Collection entries
* BEGIN *

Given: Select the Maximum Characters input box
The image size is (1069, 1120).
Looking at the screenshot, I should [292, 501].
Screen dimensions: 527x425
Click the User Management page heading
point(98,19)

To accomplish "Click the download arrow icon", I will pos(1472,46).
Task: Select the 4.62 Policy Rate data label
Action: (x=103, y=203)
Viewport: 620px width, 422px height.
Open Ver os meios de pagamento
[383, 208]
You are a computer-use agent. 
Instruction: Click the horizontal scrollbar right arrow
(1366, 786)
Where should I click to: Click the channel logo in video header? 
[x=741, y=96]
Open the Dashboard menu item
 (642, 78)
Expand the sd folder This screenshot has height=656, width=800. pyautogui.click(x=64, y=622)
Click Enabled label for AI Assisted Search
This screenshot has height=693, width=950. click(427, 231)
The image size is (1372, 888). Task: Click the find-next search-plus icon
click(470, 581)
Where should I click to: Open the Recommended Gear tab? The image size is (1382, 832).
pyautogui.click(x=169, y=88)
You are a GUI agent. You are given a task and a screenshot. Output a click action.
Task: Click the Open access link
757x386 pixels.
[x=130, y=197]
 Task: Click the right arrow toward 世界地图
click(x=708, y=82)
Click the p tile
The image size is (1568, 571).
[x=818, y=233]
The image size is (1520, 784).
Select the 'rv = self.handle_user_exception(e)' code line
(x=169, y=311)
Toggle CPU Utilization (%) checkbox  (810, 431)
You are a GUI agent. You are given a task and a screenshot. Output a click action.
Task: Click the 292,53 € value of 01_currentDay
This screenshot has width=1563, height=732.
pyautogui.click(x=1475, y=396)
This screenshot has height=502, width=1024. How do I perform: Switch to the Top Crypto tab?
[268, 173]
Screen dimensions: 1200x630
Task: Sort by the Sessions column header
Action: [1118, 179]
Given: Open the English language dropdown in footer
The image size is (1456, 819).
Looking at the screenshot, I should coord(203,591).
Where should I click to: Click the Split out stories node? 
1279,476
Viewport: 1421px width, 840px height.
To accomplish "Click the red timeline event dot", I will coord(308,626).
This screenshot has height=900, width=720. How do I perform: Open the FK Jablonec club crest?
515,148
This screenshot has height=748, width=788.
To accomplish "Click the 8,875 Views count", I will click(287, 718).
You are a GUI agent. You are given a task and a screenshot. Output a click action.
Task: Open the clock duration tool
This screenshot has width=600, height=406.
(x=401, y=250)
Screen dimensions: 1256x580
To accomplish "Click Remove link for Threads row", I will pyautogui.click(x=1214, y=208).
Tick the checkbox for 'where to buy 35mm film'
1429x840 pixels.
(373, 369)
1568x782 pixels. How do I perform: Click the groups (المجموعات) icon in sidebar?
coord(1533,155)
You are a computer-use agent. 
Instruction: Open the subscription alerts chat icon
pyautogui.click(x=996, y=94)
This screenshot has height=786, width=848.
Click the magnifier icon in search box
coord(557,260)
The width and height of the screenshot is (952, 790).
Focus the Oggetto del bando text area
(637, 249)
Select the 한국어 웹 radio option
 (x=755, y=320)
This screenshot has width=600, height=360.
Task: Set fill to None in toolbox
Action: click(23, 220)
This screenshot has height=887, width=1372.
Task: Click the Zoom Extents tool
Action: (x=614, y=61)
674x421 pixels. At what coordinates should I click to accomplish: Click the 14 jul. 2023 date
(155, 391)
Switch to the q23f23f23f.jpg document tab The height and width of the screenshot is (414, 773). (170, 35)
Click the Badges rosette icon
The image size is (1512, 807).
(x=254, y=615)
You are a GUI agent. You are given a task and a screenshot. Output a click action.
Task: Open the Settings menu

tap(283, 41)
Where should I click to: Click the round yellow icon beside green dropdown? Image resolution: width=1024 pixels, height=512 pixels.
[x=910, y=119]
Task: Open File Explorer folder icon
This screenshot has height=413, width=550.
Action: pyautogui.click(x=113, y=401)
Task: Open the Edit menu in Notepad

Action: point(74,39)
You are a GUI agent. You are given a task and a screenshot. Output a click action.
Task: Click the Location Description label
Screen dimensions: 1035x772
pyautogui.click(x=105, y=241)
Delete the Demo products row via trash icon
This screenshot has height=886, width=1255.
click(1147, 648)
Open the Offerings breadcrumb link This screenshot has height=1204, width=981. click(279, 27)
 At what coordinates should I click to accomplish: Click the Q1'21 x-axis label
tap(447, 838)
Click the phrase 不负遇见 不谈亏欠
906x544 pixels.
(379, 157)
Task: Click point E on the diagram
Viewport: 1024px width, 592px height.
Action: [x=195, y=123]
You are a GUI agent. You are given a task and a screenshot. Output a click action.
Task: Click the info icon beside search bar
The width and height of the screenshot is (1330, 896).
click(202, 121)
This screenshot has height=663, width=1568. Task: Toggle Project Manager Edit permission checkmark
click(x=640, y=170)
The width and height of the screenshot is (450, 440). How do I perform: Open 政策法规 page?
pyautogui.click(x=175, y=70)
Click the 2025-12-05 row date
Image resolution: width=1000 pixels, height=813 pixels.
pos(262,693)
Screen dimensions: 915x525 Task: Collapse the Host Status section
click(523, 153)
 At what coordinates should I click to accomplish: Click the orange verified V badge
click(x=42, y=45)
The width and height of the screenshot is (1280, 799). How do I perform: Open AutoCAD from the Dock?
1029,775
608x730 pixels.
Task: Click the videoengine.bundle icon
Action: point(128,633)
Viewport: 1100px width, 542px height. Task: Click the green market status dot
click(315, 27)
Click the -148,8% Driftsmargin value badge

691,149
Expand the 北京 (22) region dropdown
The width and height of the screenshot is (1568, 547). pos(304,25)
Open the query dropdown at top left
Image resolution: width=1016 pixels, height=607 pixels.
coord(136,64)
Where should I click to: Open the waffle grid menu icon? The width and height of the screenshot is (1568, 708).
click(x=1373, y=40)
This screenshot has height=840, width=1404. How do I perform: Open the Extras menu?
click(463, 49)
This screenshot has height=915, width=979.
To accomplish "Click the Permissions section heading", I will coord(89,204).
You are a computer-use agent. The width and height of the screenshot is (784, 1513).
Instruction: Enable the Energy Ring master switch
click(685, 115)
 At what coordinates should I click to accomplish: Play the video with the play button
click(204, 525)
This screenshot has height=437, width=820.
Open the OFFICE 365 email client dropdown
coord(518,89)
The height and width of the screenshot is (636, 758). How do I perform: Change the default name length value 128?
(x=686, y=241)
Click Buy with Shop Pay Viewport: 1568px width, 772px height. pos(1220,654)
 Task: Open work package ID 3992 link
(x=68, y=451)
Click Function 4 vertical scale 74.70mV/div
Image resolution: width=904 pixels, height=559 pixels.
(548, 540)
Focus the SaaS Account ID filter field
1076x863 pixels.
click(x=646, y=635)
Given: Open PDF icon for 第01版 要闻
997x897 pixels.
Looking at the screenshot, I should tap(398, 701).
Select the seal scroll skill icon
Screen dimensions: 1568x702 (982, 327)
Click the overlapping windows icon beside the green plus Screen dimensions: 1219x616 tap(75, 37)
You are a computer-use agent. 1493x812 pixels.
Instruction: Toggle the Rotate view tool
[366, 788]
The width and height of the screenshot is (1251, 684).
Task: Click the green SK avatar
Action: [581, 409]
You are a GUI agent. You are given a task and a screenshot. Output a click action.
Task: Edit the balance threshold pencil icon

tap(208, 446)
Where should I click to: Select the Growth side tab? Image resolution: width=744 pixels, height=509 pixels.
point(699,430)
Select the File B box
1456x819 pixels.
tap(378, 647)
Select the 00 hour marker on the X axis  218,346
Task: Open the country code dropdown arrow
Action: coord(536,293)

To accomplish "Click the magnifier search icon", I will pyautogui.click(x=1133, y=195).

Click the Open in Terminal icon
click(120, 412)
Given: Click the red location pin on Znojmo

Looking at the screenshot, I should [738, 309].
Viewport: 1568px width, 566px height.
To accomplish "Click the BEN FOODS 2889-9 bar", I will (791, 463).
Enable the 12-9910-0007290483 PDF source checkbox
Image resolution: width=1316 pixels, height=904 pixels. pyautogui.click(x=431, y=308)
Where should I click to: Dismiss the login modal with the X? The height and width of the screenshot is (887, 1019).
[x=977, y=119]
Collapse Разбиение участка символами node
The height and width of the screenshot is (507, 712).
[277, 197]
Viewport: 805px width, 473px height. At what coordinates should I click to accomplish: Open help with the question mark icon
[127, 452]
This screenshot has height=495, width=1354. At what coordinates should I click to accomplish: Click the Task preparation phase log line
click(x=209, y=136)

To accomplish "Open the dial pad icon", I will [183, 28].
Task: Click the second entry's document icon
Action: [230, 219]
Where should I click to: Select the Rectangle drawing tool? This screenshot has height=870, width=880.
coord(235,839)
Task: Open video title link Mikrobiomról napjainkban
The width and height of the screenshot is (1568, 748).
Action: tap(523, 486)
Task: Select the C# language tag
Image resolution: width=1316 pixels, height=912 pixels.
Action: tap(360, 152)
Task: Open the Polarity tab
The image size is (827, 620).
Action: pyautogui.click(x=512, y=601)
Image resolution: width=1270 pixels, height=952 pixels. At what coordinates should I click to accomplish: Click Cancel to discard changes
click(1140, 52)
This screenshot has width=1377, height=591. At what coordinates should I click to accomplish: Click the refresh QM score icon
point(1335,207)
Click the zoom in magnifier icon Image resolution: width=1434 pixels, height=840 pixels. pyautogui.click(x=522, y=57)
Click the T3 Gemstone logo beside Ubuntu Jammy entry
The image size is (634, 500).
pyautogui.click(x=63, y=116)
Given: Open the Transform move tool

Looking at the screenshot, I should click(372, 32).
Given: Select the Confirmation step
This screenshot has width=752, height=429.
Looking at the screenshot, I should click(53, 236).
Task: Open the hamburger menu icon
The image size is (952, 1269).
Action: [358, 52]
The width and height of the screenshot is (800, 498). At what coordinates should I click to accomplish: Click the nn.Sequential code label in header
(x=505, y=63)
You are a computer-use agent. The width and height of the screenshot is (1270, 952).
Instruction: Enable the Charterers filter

* END *

_Task goal_
Repeat the lines word for word, starting at the line that contains "Where should I click to: Select the Rectangle" and ending with the final line of the items.

_Exercise output_
Where should I click to: Select the Rectangle drawing tool? This screenshot has height=870, width=880.
coord(235,839)
Task: Open video title link Mikrobiomról napjainkban
The width and height of the screenshot is (1568, 748).
Action: tap(523, 486)
Task: Select the C# language tag
Image resolution: width=1316 pixels, height=912 pixels.
Action: tap(360, 152)
Task: Open the Polarity tab
The image size is (827, 620).
Action: pyautogui.click(x=512, y=601)
Image resolution: width=1270 pixels, height=952 pixels. At what coordinates should I click to accomplish: Click Cancel to discard changes
click(1140, 52)
This screenshot has width=1377, height=591. At what coordinates should I click to accomplish: Click the refresh QM score icon
point(1335,207)
Click the zoom in magnifier icon Image resolution: width=1434 pixels, height=840 pixels. pyautogui.click(x=522, y=57)
Click the T3 Gemstone logo beside Ubuntu Jammy entry
The image size is (634, 500).
pyautogui.click(x=63, y=116)
Given: Open the Transform move tool

Looking at the screenshot, I should click(372, 32).
Given: Select the Confirmation step
This screenshot has width=752, height=429.
Looking at the screenshot, I should click(53, 236).
Task: Open the hamburger menu icon
The image size is (952, 1269).
Action: [358, 52]
The width and height of the screenshot is (800, 498). At what coordinates should I click to accomplish: Click the nn.Sequential code label in header
(x=505, y=63)
You are a computer-use agent. The width and height of the screenshot is (1270, 952).
Instruction: Enable the Charterers filter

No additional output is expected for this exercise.